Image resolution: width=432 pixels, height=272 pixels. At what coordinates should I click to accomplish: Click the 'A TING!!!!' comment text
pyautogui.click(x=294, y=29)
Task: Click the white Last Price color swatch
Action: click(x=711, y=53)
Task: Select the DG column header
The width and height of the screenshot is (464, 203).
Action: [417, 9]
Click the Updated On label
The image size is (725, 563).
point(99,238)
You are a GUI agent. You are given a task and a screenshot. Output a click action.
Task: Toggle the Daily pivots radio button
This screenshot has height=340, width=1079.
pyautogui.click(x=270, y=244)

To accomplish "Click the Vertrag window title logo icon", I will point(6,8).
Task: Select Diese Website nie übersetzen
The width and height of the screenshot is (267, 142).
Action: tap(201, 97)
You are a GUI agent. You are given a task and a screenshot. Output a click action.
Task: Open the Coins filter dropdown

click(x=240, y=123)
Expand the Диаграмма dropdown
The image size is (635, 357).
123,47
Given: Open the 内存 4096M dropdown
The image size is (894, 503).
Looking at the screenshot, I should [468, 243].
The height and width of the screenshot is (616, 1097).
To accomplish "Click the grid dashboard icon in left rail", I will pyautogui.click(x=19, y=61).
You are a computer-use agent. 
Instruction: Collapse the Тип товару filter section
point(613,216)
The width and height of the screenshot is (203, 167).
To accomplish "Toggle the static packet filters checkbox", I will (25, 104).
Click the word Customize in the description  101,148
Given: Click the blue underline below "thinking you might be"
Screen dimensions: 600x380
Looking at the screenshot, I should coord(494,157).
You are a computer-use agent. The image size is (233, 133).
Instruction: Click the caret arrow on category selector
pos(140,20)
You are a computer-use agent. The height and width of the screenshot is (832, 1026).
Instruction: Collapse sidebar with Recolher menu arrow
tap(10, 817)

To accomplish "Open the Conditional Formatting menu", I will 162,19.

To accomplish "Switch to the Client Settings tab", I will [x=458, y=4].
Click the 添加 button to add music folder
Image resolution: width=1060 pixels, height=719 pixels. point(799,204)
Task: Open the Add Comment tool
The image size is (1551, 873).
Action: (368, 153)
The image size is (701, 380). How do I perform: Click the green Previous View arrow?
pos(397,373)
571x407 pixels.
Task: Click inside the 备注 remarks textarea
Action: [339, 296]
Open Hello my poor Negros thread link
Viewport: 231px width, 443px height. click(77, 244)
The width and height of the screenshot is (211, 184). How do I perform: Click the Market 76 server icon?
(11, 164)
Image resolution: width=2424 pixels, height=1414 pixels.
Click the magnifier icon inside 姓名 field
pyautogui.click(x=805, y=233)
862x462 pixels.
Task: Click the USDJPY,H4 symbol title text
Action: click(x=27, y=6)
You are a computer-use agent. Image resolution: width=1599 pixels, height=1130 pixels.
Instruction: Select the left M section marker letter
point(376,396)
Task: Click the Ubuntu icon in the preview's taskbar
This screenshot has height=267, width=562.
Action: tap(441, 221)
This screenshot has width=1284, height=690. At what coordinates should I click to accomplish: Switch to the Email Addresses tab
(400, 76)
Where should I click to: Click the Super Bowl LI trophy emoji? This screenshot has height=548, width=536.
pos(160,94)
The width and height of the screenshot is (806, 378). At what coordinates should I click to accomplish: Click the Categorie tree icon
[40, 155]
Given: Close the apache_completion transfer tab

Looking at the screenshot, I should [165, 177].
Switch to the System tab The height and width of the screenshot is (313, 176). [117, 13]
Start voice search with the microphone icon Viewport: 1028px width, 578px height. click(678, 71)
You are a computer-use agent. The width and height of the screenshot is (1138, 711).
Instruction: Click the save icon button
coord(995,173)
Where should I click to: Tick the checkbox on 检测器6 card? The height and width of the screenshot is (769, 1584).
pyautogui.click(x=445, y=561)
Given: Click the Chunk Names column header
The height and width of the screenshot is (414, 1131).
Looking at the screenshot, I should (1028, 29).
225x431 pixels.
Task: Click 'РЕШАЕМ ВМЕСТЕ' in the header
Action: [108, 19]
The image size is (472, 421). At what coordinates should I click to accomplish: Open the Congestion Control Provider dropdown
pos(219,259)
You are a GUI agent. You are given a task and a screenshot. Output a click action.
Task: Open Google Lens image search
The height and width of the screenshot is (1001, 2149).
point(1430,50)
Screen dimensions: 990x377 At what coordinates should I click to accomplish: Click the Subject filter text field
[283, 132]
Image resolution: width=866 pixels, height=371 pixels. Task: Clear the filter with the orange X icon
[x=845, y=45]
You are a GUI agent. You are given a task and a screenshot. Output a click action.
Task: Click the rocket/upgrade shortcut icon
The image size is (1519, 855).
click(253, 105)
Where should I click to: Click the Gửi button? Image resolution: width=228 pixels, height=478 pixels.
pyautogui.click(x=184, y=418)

□ □ □

→ **TASK DIRECTIONS**
Convert every line of the entries above into a JSON list of strings, one string per line, leaving out blank lines.

→ **EXPECTED OUTPUT**
[
  "Image resolution: width=432 pixels, height=272 pixels. At what coordinates should I click to accomplish: Click the 'A TING!!!!' comment text",
  "pyautogui.click(x=294, y=29)",
  "Task: Click the white Last Price color swatch",
  "Action: click(x=711, y=53)",
  "Task: Select the DG column header",
  "The width and height of the screenshot is (464, 203).",
  "Action: [417, 9]",
  "Click the Updated On label",
  "The image size is (725, 563).",
  "point(99,238)",
  "You are a GUI agent. You are given a task and a screenshot. Output a click action.",
  "Task: Toggle the Daily pivots radio button",
  "This screenshot has height=340, width=1079.",
  "pyautogui.click(x=270, y=244)",
  "To accomplish \"Click the Vertrag window title logo icon\", I will point(6,8).",
  "Task: Select Diese Website nie übersetzen",
  "The width and height of the screenshot is (267, 142).",
  "Action: tap(201, 97)",
  "You are a GUI agent. You are given a task and a screenshot. Output a click action.",
  "Task: Open the Coins filter dropdown",
  "click(x=240, y=123)",
  "Expand the Диаграмма dropdown",
  "The image size is (635, 357).",
  "123,47",
  "Given: Open the 内存 4096M dropdown",
  "The image size is (894, 503).",
  "Looking at the screenshot, I should [468, 243].",
  "The height and width of the screenshot is (616, 1097).",
  "To accomplish \"Click the grid dashboard icon in left rail\", I will pyautogui.click(x=19, y=61).",
  "You are a computer-use agent. ",
  "Instruction: Collapse the Тип товару filter section",
  "point(613,216)",
  "The width and height of the screenshot is (203, 167).",
  "To accomplish \"Toggle the static packet filters checkbox\", I will (25, 104).",
  "Click the word Customize in the description  101,148",
  "Given: Click the blue underline below \"thinking you might be\"",
  "Screen dimensions: 600x380",
  "Looking at the screenshot, I should coord(494,157).",
  "You are a computer-use agent. The image size is (233, 133).",
  "Instruction: Click the caret arrow on category selector",
  "pos(140,20)",
  "You are a computer-use agent. The height and width of the screenshot is (832, 1026).",
  "Instruction: Collapse sidebar with Recolher menu arrow",
  "tap(10, 817)",
  "To accomplish \"Open the Conditional Formatting menu\", I will 162,19.",
  "To accomplish \"Switch to the Client Settings tab\", I will [x=458, y=4].",
  "Click the 添加 button to add music folder",
  "Image resolution: width=1060 pixels, height=719 pixels. point(799,204)",
  "Task: Open the Add Comment tool",
  "The image size is (1551, 873).",
  "Action: (368, 153)",
  "The image size is (701, 380). How do I perform: Click the green Previous View arrow?",
  "pos(397,373)",
  "571x407 pixels.",
  "Task: Click inside the 备注 remarks textarea",
  "Action: [339, 296]",
  "Open Hello my poor Negros thread link",
  "Viewport: 231px width, 443px height. click(77, 244)",
  "The width and height of the screenshot is (211, 184). How do I perform: Click the Market 76 server icon?",
  "(11, 164)",
  "Image resolution: width=2424 pixels, height=1414 pixels.",
  "Click the magnifier icon inside 姓名 field",
  "pyautogui.click(x=805, y=233)",
  "862x462 pixels.",
  "Task: Click the USDJPY,H4 symbol title text",
  "Action: click(x=27, y=6)",
  "You are a computer-use agent. Image resolution: width=1599 pixels, height=1130 pixels.",
  "Instruction: Select the left M section marker letter",
  "point(376,396)",
  "Task: Click the Ubuntu icon in the preview's taskbar",
  "This screenshot has height=267, width=562.",
  "Action: tap(441, 221)",
  "This screenshot has width=1284, height=690. At what coordinates should I click to accomplish: Switch to the Email Addresses tab",
  "(400, 76)",
  "Where should I click to: Click the Super Bowl LI trophy emoji? This screenshot has height=548, width=536.",
  "pos(160,94)",
  "The width and height of the screenshot is (806, 378). At what coordinates should I click to accomplish: Click the Categorie tree icon",
  "[40, 155]",
  "Given: Close the apache_completion transfer tab",
  "Looking at the screenshot, I should [165, 177].",
  "Switch to the System tab The height and width of the screenshot is (313, 176). [117, 13]",
  "Start voice search with the microphone icon Viewport: 1028px width, 578px height. click(678, 71)",
  "You are a computer-use agent. The width and height of the screenshot is (1138, 711).",
  "Instruction: Click the save icon button",
  "coord(995,173)",
  "Where should I click to: Tick the checkbox on 检测器6 card? The height and width of the screenshot is (769, 1584).",
  "pyautogui.click(x=445, y=561)",
  "Given: Click the Chunk Names column header",
  "The height and width of the screenshot is (414, 1131).",
  "Looking at the screenshot, I should (1028, 29).",
  "225x431 pixels.",
  "Task: Click 'РЕШАЕМ ВМЕСТЕ' in the header",
  "Action: [108, 19]",
  "The image size is (472, 421). At what coordinates should I click to accomplish: Open the Congestion Control Provider dropdown",
  "pos(219,259)",
  "You are a GUI agent. You are given a task and a screenshot. Output a click action.",
  "Task: Open Google Lens image search",
  "The height and width of the screenshot is (1001, 2149).",
  "point(1430,50)",
  "Screen dimensions: 990x377 At what coordinates should I click to accomplish: Click the Subject filter text field",
  "[283, 132]",
  "Image resolution: width=866 pixels, height=371 pixels. Task: Clear the filter with the orange X icon",
  "[x=845, y=45]",
  "You are a GUI agent. You are given a task and a screenshot. Output a click action.",
  "Task: Click the rocket/upgrade shortcut icon",
  "The image size is (1519, 855).",
  "click(253, 105)",
  "Where should I click to: Click the Gửi button? Image resolution: width=228 pixels, height=478 pixels.",
  "pyautogui.click(x=184, y=418)"
]